By: Jayci Kuhn
The involvement of children in sports engages them in a community where they gain friendship, athletic ability, and numerous skills that last a lifetime. Gaelic sports in the United States reap all the benefits of any other youth sport but also ties in cultural diversity. Gaelic football and Hurling are the most popular Irish sports in the United States are. Gaelic football is often considered to be a mix of soccer and rugby. Two teams of 15 players battle across a field using a round ball slightly smaller than a soccer ball. The ball is carried for short distances and passing is done with a kick or struck with a hand or fist. Protective equipment is nonexistent. Hurling, on the other hand, is similar to lacrosse or hockey. It’s played on a large field with players carrying a curved wooden stick, or “hurley,” and a small ball called a “sliothar.”. One of the fastest games afield, it’s not for the faint of heart. Bodies bang, the ball is as hard as a baseball, and the sticks are made of solid ash.
Due to the sports high-velocity, multidirectional, and high physical contact elements expose players to a risk of injury. Both Gaelic sports have a higher lower limb injury prevalence than soccer and rugby. The most common elements of the sports that give rise to injuries are collisions (22%) and twisting/turning (19%) both causing stress on the knee, making them highly susceptible to a knee injury. Anterior Cruciate Ligament (ACL) tears are the most common cause of prolonged absence from the sports, although hamstring, hip, and cruciate injuries are becoming more common in the current era. The promotion of Injury prevention has become a very important aspect of Gaelic associations around the United States. In 2015, a Medical, Scientific, and Welfare Committee in conjunction with a working group created a standardized warm-up program aimed at reducing the number of injuries sustained by GAA players
There are numerous associations planted around the United States like, the San Diego Youth Gaelic Athletic Association, The Midwest Gaelic Athletic Association, and the largest one is The United States Youth Gaelic Athletic Association. Within each of these associations, there are hundreds of clubs around the United States that promote the participation of youth in Gaelic sports. The United States Youth Gaelic Athletic Association operates year-round in promoting the sports and involving any child interested in learning and playing. I reached out to the association and asked about the background of their members and was told they have a wide range of ethnicities: Irish, American, German and Asians, ages ranging from 6 to 18-year-olds who participate. Becoming involved in their association is fairly simple. On their website, there is an option on how to create a club of and the proper coaching skills and drills necessary for its teams.

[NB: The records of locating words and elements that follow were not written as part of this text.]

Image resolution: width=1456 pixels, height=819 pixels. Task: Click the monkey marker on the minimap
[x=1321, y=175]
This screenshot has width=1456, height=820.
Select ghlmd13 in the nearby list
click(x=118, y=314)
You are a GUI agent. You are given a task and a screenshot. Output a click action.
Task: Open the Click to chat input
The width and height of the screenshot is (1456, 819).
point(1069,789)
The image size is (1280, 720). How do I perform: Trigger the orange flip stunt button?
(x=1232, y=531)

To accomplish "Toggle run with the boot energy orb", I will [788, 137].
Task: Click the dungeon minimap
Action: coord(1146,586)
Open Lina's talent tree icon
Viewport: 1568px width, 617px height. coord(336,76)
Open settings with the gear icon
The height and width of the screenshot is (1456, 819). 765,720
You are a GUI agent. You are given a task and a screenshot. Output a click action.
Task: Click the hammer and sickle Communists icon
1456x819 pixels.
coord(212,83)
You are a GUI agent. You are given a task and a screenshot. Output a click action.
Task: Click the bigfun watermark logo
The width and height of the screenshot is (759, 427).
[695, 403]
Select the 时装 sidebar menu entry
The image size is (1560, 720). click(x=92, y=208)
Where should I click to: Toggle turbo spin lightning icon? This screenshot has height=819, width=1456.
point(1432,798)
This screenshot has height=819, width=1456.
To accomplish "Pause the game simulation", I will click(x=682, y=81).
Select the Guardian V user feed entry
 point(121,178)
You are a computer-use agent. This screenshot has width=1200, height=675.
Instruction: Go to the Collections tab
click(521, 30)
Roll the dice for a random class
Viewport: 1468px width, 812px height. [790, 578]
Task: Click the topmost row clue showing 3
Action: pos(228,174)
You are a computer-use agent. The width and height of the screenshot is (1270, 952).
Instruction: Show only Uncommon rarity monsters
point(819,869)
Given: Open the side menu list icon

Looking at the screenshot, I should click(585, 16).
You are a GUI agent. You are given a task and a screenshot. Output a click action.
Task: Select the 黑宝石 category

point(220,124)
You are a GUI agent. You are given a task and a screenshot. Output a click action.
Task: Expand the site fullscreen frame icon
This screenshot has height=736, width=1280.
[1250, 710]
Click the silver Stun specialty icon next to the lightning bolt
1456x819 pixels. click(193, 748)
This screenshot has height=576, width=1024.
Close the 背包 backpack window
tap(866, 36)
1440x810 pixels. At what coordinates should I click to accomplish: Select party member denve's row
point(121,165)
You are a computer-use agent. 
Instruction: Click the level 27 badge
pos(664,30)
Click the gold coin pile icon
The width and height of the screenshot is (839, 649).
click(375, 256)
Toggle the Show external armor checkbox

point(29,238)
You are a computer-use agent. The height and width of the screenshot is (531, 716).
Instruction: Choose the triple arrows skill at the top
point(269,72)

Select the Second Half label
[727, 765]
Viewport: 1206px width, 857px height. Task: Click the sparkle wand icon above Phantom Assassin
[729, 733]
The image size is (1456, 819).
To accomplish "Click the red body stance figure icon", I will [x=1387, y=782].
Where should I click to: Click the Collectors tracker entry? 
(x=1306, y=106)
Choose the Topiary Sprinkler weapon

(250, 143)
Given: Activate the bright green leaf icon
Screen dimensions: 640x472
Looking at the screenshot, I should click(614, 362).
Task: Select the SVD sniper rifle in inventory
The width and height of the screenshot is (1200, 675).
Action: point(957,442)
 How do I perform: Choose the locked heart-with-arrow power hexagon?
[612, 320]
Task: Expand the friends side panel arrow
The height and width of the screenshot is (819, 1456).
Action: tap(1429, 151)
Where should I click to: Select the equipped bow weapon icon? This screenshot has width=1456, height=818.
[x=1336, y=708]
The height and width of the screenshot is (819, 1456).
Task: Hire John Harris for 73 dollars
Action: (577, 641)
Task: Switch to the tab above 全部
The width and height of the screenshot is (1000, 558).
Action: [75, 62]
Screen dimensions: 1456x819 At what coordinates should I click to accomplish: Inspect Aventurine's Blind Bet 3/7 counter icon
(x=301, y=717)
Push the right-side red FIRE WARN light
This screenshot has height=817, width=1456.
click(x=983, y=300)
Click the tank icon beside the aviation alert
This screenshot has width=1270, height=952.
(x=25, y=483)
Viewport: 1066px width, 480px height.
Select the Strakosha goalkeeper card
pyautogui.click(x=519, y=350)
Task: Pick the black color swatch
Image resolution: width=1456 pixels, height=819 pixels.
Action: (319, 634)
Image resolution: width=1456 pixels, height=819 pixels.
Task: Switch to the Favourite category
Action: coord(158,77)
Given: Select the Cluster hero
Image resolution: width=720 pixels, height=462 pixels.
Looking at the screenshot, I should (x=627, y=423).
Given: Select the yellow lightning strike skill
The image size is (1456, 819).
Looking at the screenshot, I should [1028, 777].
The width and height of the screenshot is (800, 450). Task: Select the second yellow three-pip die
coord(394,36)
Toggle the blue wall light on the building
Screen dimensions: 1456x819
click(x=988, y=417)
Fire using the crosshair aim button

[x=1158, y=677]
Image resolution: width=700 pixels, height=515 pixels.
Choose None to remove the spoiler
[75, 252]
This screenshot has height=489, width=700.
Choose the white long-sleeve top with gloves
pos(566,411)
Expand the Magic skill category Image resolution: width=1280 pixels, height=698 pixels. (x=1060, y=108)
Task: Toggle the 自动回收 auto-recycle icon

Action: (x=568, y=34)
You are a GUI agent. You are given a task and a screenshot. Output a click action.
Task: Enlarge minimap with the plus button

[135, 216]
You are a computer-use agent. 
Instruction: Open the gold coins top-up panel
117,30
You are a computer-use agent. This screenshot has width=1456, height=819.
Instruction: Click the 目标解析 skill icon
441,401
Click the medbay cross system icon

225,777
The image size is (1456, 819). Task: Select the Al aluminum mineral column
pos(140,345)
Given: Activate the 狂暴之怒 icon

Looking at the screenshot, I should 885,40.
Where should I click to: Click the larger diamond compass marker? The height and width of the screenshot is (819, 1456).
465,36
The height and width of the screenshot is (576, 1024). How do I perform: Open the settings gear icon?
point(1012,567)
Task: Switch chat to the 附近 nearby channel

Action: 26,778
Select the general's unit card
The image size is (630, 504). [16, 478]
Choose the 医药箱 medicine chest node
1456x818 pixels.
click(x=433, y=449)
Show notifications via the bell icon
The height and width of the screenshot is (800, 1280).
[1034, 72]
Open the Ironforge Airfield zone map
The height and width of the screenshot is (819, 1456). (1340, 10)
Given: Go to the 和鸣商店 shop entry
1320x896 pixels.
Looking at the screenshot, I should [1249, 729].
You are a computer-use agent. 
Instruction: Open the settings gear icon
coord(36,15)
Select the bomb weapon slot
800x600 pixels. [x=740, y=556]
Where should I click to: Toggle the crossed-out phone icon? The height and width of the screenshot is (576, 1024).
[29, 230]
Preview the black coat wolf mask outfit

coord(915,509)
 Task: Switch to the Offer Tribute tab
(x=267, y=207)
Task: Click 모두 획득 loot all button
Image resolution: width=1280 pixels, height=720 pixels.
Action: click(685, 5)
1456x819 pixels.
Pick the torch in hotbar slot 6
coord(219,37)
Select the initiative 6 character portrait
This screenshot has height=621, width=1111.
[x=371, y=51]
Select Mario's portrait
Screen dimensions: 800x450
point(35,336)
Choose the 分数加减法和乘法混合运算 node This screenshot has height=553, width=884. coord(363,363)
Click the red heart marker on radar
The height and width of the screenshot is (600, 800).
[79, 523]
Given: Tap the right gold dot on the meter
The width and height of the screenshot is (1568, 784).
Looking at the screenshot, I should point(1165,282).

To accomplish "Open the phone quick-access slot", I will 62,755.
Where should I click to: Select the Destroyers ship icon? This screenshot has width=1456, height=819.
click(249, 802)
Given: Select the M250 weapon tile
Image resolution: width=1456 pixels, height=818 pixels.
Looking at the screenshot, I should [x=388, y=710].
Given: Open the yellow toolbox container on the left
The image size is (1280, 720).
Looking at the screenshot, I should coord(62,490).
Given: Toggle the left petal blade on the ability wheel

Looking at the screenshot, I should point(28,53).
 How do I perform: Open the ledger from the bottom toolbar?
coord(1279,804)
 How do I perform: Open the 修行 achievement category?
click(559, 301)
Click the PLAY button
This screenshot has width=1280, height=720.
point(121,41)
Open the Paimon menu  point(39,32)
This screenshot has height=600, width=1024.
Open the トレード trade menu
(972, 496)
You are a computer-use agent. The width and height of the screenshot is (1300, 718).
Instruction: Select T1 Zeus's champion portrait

The largest event for youth Gaelic sports outside of Ireland is the Annual Continental Youth Championships run by the US Youth GAA itself. Beginning in 2004, each year up to 2,500 children classified U6 to U18 on 200 teams participate in the tournament with hundreds of games organized over the course of the four-day event. Cities such as Boston, New York, Chicago, San Francisco, Philadelphia, Buffalo, Pittsburgh, Detroit, Milwaukee, San Diego, Cleveland in the United States, and the Canadian cities of Toronto and Ottawa all sponsor teams. The tournament has become a very popular event, bringing in thousands of spectators every year. The tournament, associations, and clubs have not only promoted the recognition of Irish culture in the United States but has become a way for Irish American’s to connect with each other and show their pride.